# Start of Selected extract

State v. NeuendorfAnnotate this Case
509 N.W.2d 743 (1993)
STATE of Iowa, Appellee, v. Scott David NEUENDORF, Appellant.
Supreme Court of Iowa.
December 22, 1993.
As Corrected December 22, 1993.
Rehearing Denied January 20, 1994.
*744 Alfredo Parrish and Andrew J. Dunn of Parrish & Kruidenier, Des Moines, for appellant.
Bonnie J. Campbell, Atty. Gen., Thomas G. Fisher, Jr. and Julie Halligan Brown, Asst. Attys. Gen., and Thomas J. Ferguson, County Atty., for appellee.
Considered by McGIVERIN, C.J., and LARSON, CARTER, SNELL and TERNUS, JJ.

# End of Selected extract

Aim A
Repeat the part of the case heading starting with "State v. NeuendorfAnnotate" and going on through "Corrected December 22, 1993.", word for word.
The case heading has no connection to the records that come after it.

# Start of Input

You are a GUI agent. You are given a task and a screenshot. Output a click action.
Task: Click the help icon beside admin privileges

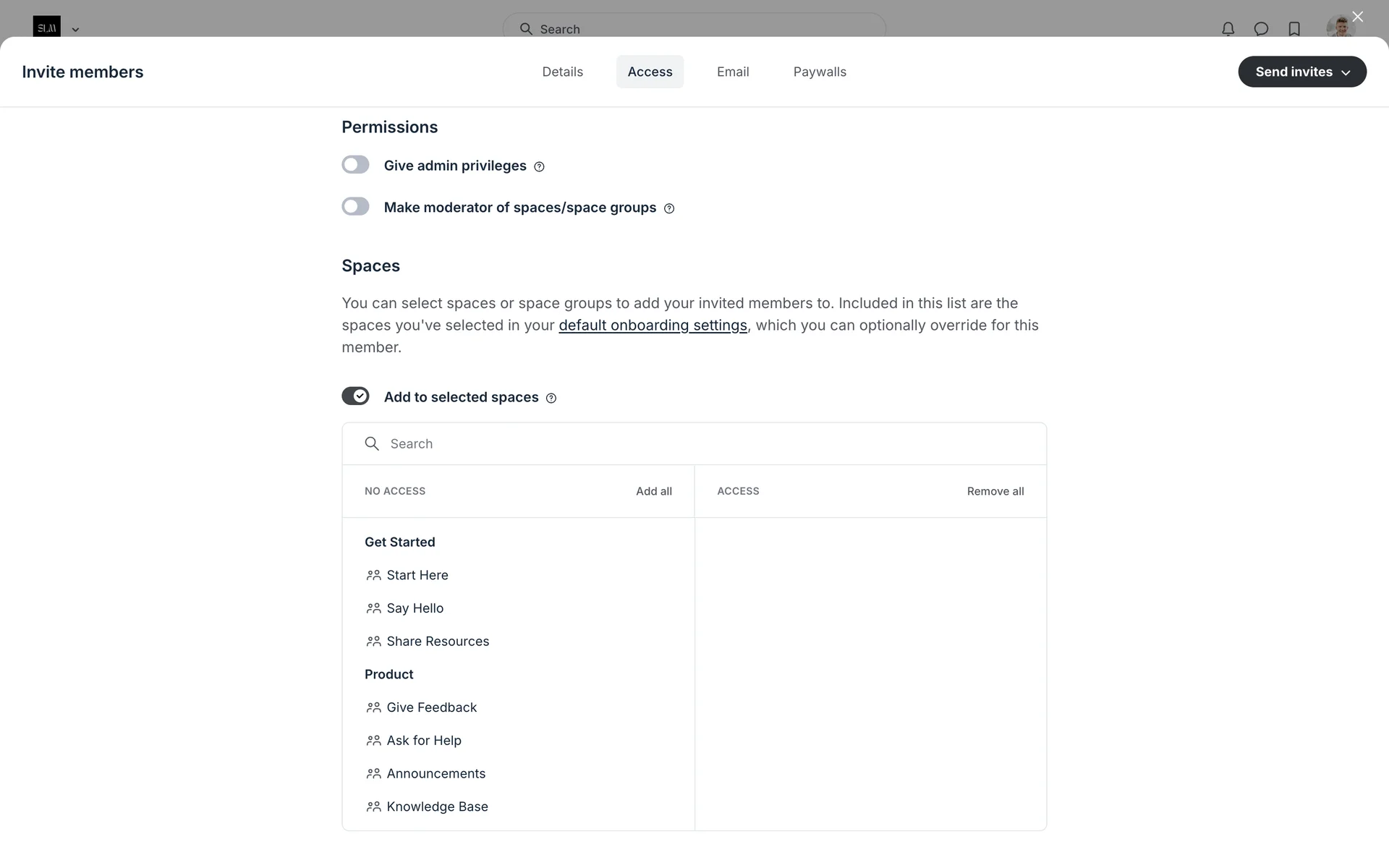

# End of Input
# Start of Input

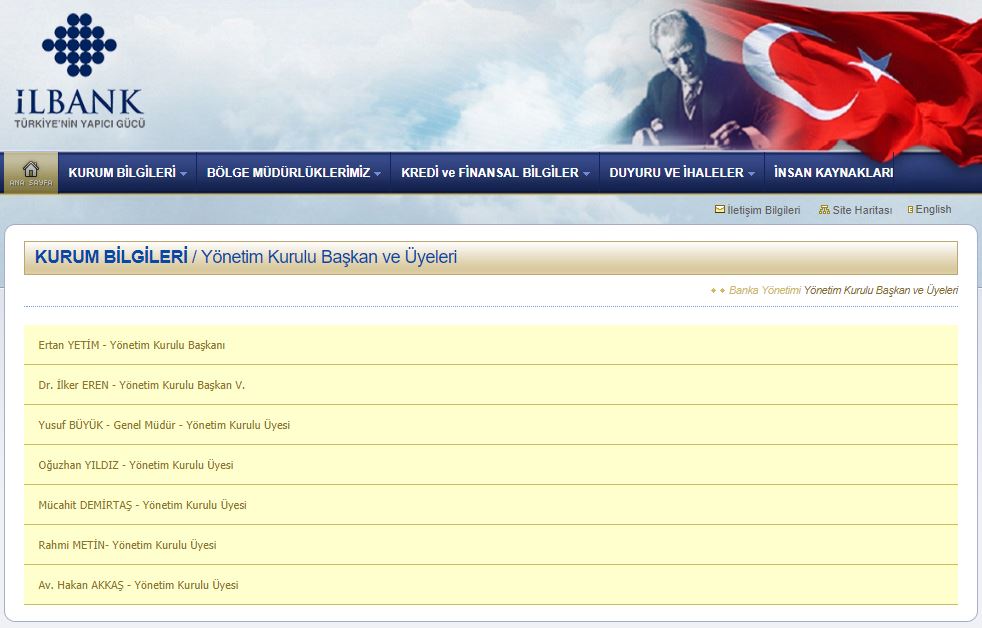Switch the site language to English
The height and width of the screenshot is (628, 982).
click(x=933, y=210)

# End of Input
# Start of Input

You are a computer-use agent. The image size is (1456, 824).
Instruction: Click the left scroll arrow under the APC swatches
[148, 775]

# End of Input

Aim B
Reproduce the lines of the records exactly, starting with the line with "You are a GUI" and going on through the line with "Task: Click the", and nothing more.

Answer A
State v. NeuendorfAnnotate this Case
509 N.W.2d 743 (1993)
STATE of Iowa, Appellee, v. Scott David NEUENDORF, Appellant.
Supreme Court of Iowa.
December 22, 1993.
As Corrected December 22, 1993.

Answer B
You are a GUI agent. You are given a task and a screenshot. Output a click action.
Task: Click the help icon beside admin privileges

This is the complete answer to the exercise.